Preconceito Linguístico

Enviada em 03/11/2020

O sociólogo Gilberto Freyre afirmou, em sua obra “Casa-Grande e Senzala”, que a pluralidade de dialetos existentes no Brasil constroi a identidade cultural do país. Destarte, todos devem ser respeitados, todavia, o preconceito linguístico é nocivamente comum na realidade brasileira. Sob essa ótica, é fundamental analisar como a escola e a mídia causam o problema e como combatê-lo.

Inicialmente, é inquestionável que a escola é o principal agente responsável pela problemática. Isso ocorre porque, desde os anos iniciais, as crianças são ensinadas que a norma culta é a forma mais “correta” da língua, enquanto que as outras expressões linguísticas são rotulados como “erradas”. Soma-se, ainda, o fato de que as variações linguísticas são constantemente ignoradas ao longo da vida letiva e são trabalhadas, somente, nos anos finais do ensino médio.

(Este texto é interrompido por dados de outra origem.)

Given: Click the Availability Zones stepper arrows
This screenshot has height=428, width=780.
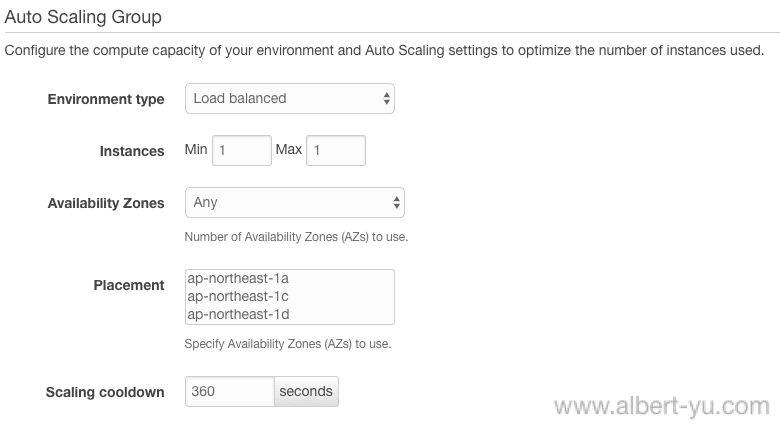Looking at the screenshot, I should pyautogui.click(x=396, y=203).
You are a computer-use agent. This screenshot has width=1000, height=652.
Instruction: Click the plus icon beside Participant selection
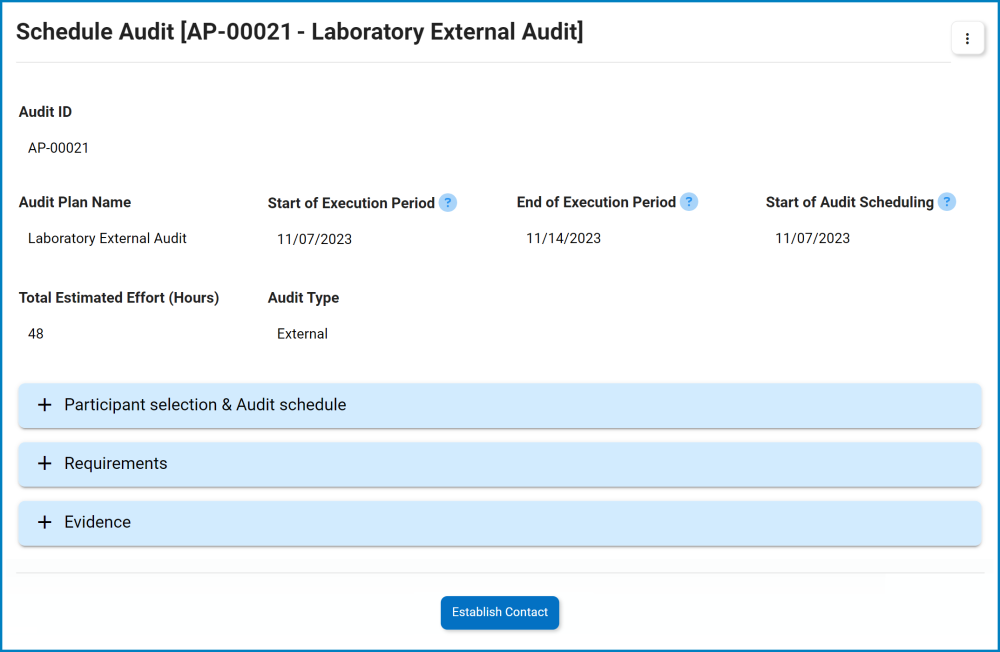(x=44, y=405)
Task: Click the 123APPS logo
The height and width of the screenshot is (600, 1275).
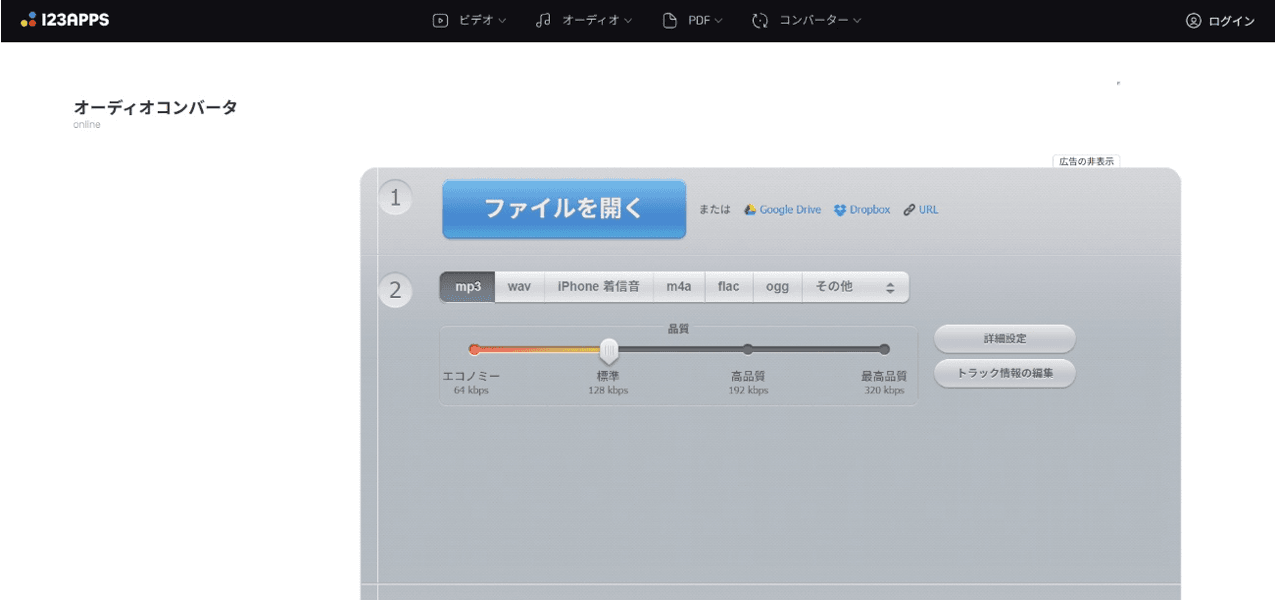Action: coord(65,20)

Lamentavelmente, a escola rompe com sua premissa educadora, uma vez que origina indivíduos pouco interessados no que tange à compreensão dos inúmeros tipos de falas “tupiniquins” que propagam discriminação.

Ademais, é válido salientar que a mídia também é culpada pelo entrave em questão, dado que cria estereótipos associado às maneiras de comunicação. Prova disso é a personagem “Chico Bento”, que é a representação do mineiro ingênuo e caipira que puxa o “r”, que reside na zona rural e que se isola da cidade e da civilização. Por conseguinte, a caricaturização velada reforça e reafirma a intolerância, a qual é disseminada e consumida pela grande massa em forma de quadrinhos, novelas, filmes e propagandas.

Infere-se, portanto, a necessidade de liquidar o tóxico preconceito linguístico que persiste no âmbito nacional. Diante disso, com o fito de estimular a valorização da diversidade linguística e integrar seus falantes, cabe ao Ministério da Educação, aliado às escolas municipais, estaduais federais, militares e particulares, por meio de alterações na Base nacional Comum Curricular, trazer a variação linguística mais cedo para dentro da sala de aula, realizando debates, atividades extracurriculares e palestras . Só assim, tal estigma será suprimido e a tese de Freyre será, finalmente, atestada.